The first cell is called the common prison—the ward of sin. All the human race have been prisoners here; and those who this day are perfectly at liberty, once wore the heavy chain, and were immured within the black walls. I stepped into it, and instead of hearing notes of mourning and lament, I heard loud and repeated bursts of laughter. The mirth was boisterous and obstreperous. The profane were cursing and blaspheming; others were shouting as though they had found great spoil. I looked into the faces of some of the criminals, and saw sparkling gaiety: their aspect was rather that of wedding-guests than prisoners. Walking to and fro, I noticed captives who boasted that they were free, and when I spoke to them of their prison-house, and urged them to escape, they resented my advice, saying, "We were born free, and were never in bondage unto any man." They bade me prove my words; and when I pointed to the irons on their wrists, they laughed at me, and said that these were ornaments which gave forth music as they moved; it was only my dull and sombre mind, they said, which made me talk of clanking fetters and jingling chains. There were men fettered hard and fast to foul and evil vices, and these called themselves free-livers, while others whose very thoughts were bound, for the iron had entered into their soul, with braggart looks, cried out to me that they were freethinkers.

I had never seen such bond-slaves before, nor any so fast manacled as these; but ever did I mark as I walked this prison through and through, that the most fettered thought themselves the most free, and those who were in the darkest part of the dungeon, thought they had most light, and those whom I considered to be the most wretched, and the most to be pitied, were the very ones who laughed the most, and raved most madly and boisterously in their mirth.

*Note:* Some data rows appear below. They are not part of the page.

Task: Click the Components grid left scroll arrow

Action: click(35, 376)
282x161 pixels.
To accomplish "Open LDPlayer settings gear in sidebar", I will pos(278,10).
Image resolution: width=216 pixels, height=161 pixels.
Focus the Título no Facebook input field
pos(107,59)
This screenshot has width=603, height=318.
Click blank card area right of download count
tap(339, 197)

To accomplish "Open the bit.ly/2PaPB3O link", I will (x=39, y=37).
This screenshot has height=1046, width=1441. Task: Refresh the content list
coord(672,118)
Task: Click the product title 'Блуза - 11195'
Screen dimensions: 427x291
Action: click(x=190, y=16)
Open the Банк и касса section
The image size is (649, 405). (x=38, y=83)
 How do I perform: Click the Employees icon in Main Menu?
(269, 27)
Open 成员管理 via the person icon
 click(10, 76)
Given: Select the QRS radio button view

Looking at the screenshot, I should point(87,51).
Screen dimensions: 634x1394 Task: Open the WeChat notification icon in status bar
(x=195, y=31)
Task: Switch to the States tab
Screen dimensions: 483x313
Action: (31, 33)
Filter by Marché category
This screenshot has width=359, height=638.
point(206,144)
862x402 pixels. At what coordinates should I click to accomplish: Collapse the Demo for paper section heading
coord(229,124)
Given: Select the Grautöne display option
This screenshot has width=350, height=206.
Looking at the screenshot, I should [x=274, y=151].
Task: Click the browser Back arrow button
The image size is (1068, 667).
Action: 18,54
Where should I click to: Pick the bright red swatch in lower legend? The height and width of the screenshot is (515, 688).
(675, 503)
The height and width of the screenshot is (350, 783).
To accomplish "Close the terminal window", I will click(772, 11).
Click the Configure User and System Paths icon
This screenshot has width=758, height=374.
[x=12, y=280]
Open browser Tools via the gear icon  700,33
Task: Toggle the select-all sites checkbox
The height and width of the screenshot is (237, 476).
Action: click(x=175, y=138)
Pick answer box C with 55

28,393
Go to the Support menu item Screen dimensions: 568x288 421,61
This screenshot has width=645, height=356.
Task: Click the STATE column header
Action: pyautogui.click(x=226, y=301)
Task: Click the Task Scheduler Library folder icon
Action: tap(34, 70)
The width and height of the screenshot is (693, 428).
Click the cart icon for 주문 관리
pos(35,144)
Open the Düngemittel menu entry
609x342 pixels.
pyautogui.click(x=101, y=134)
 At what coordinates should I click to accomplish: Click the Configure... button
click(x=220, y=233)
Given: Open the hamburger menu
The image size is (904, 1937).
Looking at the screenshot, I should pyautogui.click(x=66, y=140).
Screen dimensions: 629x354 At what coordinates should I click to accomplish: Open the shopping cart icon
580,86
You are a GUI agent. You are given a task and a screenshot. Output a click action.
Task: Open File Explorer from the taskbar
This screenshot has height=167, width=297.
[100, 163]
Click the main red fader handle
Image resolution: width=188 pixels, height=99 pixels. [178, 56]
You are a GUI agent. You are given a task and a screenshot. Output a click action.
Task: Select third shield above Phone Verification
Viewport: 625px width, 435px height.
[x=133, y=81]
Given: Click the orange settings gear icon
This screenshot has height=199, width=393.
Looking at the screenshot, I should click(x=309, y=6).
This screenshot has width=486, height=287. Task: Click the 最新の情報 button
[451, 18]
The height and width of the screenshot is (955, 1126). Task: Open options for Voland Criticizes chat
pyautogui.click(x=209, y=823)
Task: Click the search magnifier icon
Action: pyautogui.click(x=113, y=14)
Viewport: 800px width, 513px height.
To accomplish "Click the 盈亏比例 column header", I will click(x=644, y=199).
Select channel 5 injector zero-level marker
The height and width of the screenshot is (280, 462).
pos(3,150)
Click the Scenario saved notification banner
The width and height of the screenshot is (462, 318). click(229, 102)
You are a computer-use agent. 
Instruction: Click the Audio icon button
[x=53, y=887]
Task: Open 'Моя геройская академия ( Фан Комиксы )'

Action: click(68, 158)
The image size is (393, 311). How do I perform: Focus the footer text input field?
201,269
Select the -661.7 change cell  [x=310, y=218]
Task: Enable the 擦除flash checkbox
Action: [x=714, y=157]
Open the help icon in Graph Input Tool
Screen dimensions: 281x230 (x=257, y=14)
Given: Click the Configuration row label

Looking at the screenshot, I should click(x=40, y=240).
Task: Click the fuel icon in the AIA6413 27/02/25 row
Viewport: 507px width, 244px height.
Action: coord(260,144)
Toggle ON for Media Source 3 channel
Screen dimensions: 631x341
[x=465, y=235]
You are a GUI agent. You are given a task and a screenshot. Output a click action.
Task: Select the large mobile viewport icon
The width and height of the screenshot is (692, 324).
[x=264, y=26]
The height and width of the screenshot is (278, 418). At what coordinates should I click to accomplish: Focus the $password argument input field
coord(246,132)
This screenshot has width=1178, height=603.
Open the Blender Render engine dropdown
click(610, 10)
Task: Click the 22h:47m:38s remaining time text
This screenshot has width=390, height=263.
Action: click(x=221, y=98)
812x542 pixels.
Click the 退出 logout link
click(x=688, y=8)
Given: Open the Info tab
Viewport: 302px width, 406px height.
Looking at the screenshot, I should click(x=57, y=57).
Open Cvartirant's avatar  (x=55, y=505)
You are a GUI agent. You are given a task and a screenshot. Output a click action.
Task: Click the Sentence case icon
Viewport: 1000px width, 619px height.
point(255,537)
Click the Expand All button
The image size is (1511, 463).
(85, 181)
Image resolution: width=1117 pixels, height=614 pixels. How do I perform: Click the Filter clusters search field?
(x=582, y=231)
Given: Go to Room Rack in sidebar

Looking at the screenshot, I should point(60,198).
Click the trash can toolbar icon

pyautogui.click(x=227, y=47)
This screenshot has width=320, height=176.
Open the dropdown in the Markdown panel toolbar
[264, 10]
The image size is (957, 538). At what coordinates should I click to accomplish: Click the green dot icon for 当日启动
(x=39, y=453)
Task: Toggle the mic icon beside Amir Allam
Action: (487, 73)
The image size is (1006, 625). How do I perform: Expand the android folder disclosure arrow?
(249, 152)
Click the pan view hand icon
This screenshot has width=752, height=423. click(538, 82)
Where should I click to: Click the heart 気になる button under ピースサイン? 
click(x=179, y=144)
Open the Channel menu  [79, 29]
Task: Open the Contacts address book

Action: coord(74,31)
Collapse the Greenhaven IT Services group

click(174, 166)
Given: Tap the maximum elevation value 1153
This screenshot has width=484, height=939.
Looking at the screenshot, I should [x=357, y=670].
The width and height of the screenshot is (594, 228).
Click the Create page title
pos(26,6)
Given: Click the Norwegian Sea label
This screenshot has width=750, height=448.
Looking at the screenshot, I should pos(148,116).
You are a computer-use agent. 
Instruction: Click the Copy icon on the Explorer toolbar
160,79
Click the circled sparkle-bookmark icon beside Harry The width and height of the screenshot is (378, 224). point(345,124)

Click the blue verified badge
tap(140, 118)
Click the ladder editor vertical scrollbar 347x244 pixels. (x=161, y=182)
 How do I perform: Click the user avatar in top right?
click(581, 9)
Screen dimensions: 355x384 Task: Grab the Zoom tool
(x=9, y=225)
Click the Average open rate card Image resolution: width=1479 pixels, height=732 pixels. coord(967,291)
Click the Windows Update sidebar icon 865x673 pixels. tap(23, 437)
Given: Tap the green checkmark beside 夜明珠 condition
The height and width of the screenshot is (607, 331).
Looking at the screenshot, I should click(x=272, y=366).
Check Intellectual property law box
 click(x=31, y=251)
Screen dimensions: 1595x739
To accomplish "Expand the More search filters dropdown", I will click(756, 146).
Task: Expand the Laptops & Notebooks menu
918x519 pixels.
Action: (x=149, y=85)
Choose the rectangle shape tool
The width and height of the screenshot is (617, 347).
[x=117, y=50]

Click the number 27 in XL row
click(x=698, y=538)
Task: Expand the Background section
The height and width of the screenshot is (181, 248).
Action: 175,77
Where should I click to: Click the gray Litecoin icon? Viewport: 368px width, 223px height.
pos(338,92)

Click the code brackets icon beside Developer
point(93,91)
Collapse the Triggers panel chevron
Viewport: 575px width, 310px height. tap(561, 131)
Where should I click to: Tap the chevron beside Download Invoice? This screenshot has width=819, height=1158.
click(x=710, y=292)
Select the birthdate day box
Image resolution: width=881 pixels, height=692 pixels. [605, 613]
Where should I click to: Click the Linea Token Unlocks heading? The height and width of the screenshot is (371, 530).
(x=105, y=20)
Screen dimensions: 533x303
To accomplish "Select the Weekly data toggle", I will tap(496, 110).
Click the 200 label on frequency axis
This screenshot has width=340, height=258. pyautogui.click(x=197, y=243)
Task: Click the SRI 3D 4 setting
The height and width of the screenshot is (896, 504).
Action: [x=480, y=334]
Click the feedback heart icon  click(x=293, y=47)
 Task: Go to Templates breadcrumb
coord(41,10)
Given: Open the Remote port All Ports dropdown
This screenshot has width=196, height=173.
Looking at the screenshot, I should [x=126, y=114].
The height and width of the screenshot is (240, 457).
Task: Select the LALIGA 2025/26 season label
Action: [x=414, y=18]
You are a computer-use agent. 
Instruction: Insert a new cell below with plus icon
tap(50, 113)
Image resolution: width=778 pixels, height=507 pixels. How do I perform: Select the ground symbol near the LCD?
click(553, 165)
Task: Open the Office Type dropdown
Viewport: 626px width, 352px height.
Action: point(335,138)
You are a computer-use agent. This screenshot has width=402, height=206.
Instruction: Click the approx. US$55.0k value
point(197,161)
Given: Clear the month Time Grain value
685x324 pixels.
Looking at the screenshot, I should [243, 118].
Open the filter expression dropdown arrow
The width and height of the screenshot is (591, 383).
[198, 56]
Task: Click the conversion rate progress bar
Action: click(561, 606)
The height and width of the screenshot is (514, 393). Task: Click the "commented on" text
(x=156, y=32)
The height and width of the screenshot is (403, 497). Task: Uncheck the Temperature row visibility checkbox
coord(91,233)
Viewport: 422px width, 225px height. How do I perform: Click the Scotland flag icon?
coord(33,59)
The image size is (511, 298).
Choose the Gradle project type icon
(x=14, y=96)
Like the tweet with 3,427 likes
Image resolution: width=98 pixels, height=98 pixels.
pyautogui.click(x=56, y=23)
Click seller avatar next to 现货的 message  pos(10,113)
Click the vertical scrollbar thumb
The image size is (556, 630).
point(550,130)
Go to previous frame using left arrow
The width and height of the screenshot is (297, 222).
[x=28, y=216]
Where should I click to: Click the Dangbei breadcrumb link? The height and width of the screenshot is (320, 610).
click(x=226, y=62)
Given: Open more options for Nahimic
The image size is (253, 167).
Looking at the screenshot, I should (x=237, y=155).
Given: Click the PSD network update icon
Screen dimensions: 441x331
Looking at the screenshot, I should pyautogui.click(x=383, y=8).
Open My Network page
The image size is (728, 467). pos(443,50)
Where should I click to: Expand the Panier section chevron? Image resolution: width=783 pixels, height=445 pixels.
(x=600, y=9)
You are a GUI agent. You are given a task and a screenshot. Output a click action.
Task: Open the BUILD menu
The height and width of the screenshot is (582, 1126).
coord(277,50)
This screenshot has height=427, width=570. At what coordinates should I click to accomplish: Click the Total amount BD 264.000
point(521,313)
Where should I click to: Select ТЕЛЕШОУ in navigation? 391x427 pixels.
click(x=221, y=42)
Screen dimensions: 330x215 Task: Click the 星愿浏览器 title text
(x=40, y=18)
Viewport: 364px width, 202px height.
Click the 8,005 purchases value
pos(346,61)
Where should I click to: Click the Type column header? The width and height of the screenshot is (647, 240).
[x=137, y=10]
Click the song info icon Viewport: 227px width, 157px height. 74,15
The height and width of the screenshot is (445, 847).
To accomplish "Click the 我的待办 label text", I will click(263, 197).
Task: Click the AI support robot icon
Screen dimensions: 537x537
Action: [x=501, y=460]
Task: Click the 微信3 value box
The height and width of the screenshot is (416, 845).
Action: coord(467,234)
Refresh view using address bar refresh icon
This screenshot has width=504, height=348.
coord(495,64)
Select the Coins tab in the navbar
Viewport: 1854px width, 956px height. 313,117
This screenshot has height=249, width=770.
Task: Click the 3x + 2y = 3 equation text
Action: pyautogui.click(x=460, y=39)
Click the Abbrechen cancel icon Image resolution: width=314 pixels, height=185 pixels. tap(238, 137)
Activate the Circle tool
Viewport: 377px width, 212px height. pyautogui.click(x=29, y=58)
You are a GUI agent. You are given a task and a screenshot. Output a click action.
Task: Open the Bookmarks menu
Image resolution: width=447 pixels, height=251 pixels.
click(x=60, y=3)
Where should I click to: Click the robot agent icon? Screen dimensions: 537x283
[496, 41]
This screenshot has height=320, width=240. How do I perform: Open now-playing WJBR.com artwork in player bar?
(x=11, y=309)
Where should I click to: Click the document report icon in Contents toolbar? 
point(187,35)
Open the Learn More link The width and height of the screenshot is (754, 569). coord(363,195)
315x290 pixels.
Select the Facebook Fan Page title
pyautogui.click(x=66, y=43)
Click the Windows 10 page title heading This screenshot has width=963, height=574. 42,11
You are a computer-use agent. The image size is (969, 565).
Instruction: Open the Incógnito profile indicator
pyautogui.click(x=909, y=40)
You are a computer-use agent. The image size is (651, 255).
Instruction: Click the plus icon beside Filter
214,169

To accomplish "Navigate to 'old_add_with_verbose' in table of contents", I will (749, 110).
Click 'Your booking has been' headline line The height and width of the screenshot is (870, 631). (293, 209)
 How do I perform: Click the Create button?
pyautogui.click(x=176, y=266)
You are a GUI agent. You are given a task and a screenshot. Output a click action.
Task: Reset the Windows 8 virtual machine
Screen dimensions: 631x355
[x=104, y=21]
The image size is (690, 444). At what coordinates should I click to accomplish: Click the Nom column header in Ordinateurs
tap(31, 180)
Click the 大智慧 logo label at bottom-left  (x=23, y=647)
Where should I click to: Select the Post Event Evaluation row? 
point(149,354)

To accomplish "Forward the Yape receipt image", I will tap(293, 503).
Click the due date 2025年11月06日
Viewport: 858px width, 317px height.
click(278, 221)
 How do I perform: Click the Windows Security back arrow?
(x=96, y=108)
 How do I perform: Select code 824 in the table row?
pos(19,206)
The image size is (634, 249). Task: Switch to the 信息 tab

I looked with sorrow; but I saw a bright spirit touch a prisoner on the shoulder, who thereon withdrew with the shining-one. He went out, and I knew, for I had read—"The Lord looseth the prisoners," I knew that the prisoner had been loosed from the house of bondage. But as he went forth, his late bond-fellows laughed and pointed with the finger, and called him sniveller, hypocrite, mean pretender, and all ill names, until the prison walls rang and rang again with their mirthful contempt! I watched, and saw the mysterious visitant touch another, and then another, and another, and they disappeared. The common conversation of the prison said that they had gone mad; that they were become slaves, or miserable fanatics, whereas I knew that they were gone to be free for ever; emancipated from every bond. What struck me most was, that the prisoners who were touched with the finger of delivering love were frequently the worst of the whole crew. I marked one who had blasphemed, but the Divine hand touched him, and he went weeping out of the gate. I saw another who had often scoffed the loudest when he had seen others led away, but he went out as quietly as a lamb. I observed some, whom I thought to be the least depraved of them all, but they were left, and oftentimes the blackest sinners of the whole company were first taken, and I remembered that I had read these words—"The publicans and the harlots enter into the kingdom of God before you."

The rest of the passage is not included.